The modern Olympic games, first held in Athens in the summer of 1896, predate the Forward’s founding by less than one year. In the 52 winter and summer games to take place since, the Jewish stories have ranged from tales of perseverance and success, as in the victories of Jewish athletes like Mark Spitz and Aly Raisman, to profound tragedy, most notably the killing of Israeli team members by Palestinian militants at the 1972 Munich games.
But of all those games, for Jews, one will always be most infamous: Hitler’s 1936 Summer Olympics in Berlin. And as this year’s summer Olympics begins in Tokyo, a city that was once the capital of an Axis power, we decided to look back on how we covered that notorious event.
What we found: While the event has gained ignominy in history, a dive into the Forward’s archives reveals that at the time, the paper hardly covered it at all. Instead, we focused our attention on an event largely forgotten by history: the World Labor Athletic Carnival, put on by the Jewish Labor Committee (JLC) at New York’s Randall Island Stadium — today, Icahn Stadium — as an alternative to Hitler’s games. It’s easy to imagine that a major international event like the Berlin Olympics, with the uniquely Jewish layers of political complexity it held, might have been a sure subject of interest in the Forward’s pages. Its relative absence can only be read as a conscious choice to deny a platform to fascism and, give voice, instead, to a resistance movement.
Germany was picked as the 1936 Olympic host in 1931, before the Nazis rose to power. With Hitler in office, Jews were almost entirely prevented from participating in the games. Countries looking to appease or curry favor with the Reich did not want to offend the host nation by running afoul of the Nazi’s antisemitic policies.
The games ran between August 1 and 17, 1936, during which time the Forward printed only six articles about them. Most of that coverage was focused on the politics of the games, Hitler’s presence and antisemitism, rather than the sporting events themselves.The Nazis treated the games as an opportunity to spread their propaganda of Aryan supremacy, including through the making of Leni Riefenstahl’s documentary about them, “Olympia.” But looking back, it’s clear that many American Jews didn’t want to give them any more attention than absolutely necessary.
“In all the factories, in the working class neighborhoods, in the English and Yiddish press, all anyone is talking about now is the great sports carnival of the labor movement in New York,” noted one Forverts article, which also stated that tens of thousands were expected to spend Saturday and Sunday in the city watching the event.
“Among the celebrities coming specially to the sports carnival will be New York’s governor, Herbert Lehman, who will present a ‘loving cup’ with his inscription to the winners.” The Forward reported. Mayor Fiorello LaGuardia also attended.
“This will be the biggest sports Olympiad, and in many aspects, will surpass the Olympics currently being held in Nazi Germany,” the article claimed.

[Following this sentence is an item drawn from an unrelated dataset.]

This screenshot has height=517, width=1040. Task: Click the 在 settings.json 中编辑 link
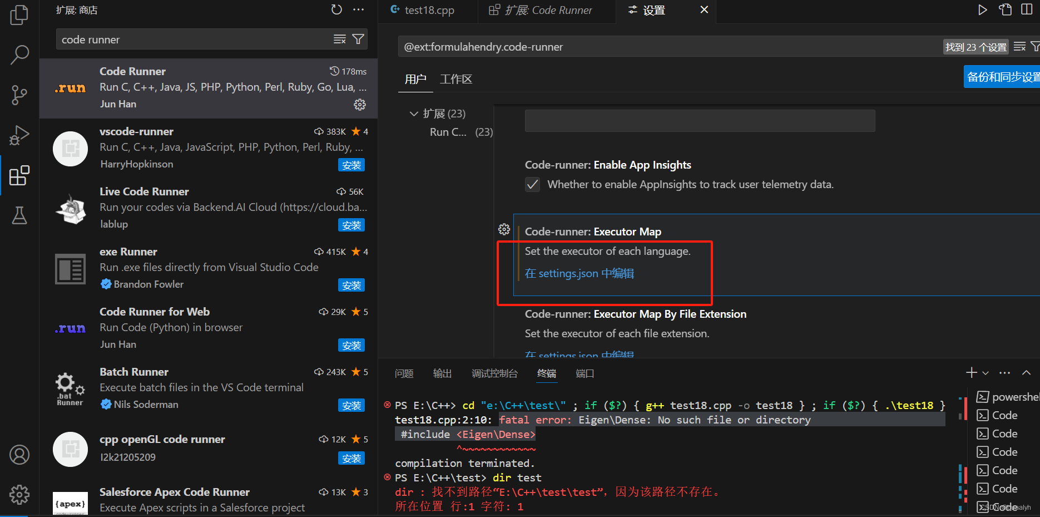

After the Nazis took power, the IOC faced pressure to move the games from Berlin. In 1935, the American Olympic Association even suggested moving them to Rome. When the IOC chose to keep the games in Germany, however, Jewish and anti-fascist groups around the world began to push for a boycott in a rebuke to the Olympic Committee’s perceived normalization of the Nazi regime.
And they fought, as well, for other opportunities for the world’s athletes to engage in Olympic-level competition. The New York games were part of series of similar events held by left wing groups around the world, the flagship of which was supposed to be the People’s Olympiad, which was set to be held in Barcelona until it was prevented by the onset of the Spanish Civil War.
In New York, the festivities were attended by the city and state’s leading politicians. Among the 400 participants were past Olympic champions, like Ed Gordon, who took the gold medal in the long jump at the 1932 Olympic Games in Los Angeles. One athlete who gained particular fame and glory on Randall’s Island was the so-called “jumping janitor,” George Vargott. At the event, Vargott set what was then the world record for the pole vault, flinging himself 14 feet and 4.5 inches — an inch and half better than the highest height achieved in Berlin that year.
While today the Carnival has largely been forgotten, at the time, the success of the New York event made for a powerful symbol. In giving it much more prominent coverage than the Olympics, the Forward was making an ideological stand — although it also didn’t hurt that the JLC’s founder and leader, Baruch Charney Vladeck, was at the time the Forward’s manager.
“The World Labor Athletic Carnival was a unique publicity vehicle to support those in New York and around the world who actively opposed holding the Olympics in Berlin and thereby giving prestige and legitimacy to Hitler and his regime,” the JLC wrote on the 80th anniversary of the event.